Abbott Laboratories has submitted a supplemental New Drug Application to the US FDA and a Marketing Authorization variation to the European Medicines Agency (EMA), seeking approval of once-daily dosing for its protease inhibitor (PI) Kaletra.

The submission package includes data from a clinical study in which once-daily Kaletra had comparable efficacy to twice-daily Kaletra, both dosed in a regimen containing tenofovir and emtricitabine, in treatment-naïve patients. The current adult recommended dosage of Kaletra is 400/100 mg twice daily with food (three pills, twice daily vs. six pills, once daily), a release from Abbott said.

"Patients taking a once-daily Kaletra-based regimen demonstrated a comparable virologic response to the twice-daily regimen," said Joseph Gathe, lead investigator and clinical instructor at Baylor College of Medicine, and chief of Infectious Diseases at Park Plaza Hospital in Houston, Texas. "If approved, a once-daily dose would simplify a Kaletra-based treatment regimen while maintaining potency for HIV patients requiring initial therapy for whom alternative dosing options are appropriate," Joseph added.

Among patients who participated in the study submitted, Kaletra was generally well tolerated. In the 48-week study comparing a Kaletra once-daily vs. twice-daily based antiretroviral regimen, the most frequent drug-related adverse events of moderate or greater intensity reported were diarrhoea and nausea. Diarrhoea was reported more frequently in patients on once-daily therapy (16 per cent) versus patients on twice-daily therapy (5 per cent).
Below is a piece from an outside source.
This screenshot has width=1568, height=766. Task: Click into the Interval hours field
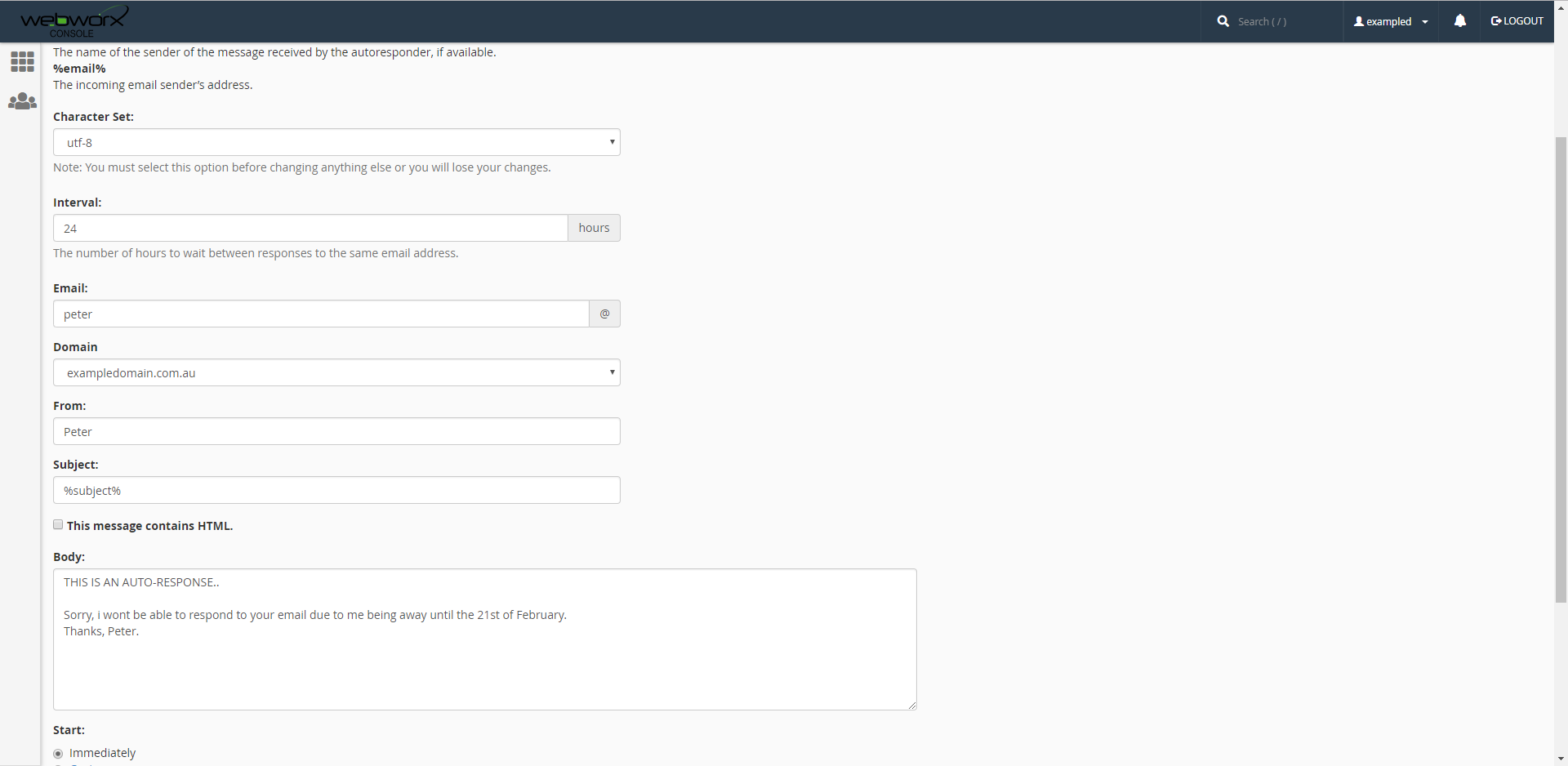click(310, 228)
"As a part of our commitment to the HIV community, Abbott continues to explore additional options in HIV therapy that offer dosing flexibility to patients," said John Leonard, vice president of Global Pharmaceutical Development, Abbott Laboratories. He continued, "We aim to enhance patient choice and convenience without sacrificing efficacy. Kaletra remains an important treatment option in HIV therapy."

Under accelerated review, the FDA approved Kaletra for marketing on Sept. 15, 2000. Kaletra received full FDA approval on November 27, 2002. Abbott also obtained marketing approval for Kaletra in Canada, Japan, the European Union, throughout Latin America and in additional countries around the world.

According to the updated guidelines released by a panel convened by the US Department of Health and Human Services (DHHS) in March 2004, "Guidelines for the Use of Antiretroviral Agents in HIV-1-Infected Adults and Adolescents," Kaletra, in combination with zidovudine or stavudine plus lamivudine, are recommended as the preferred PI-based regimens for the treatment of patients new to HIV therapy.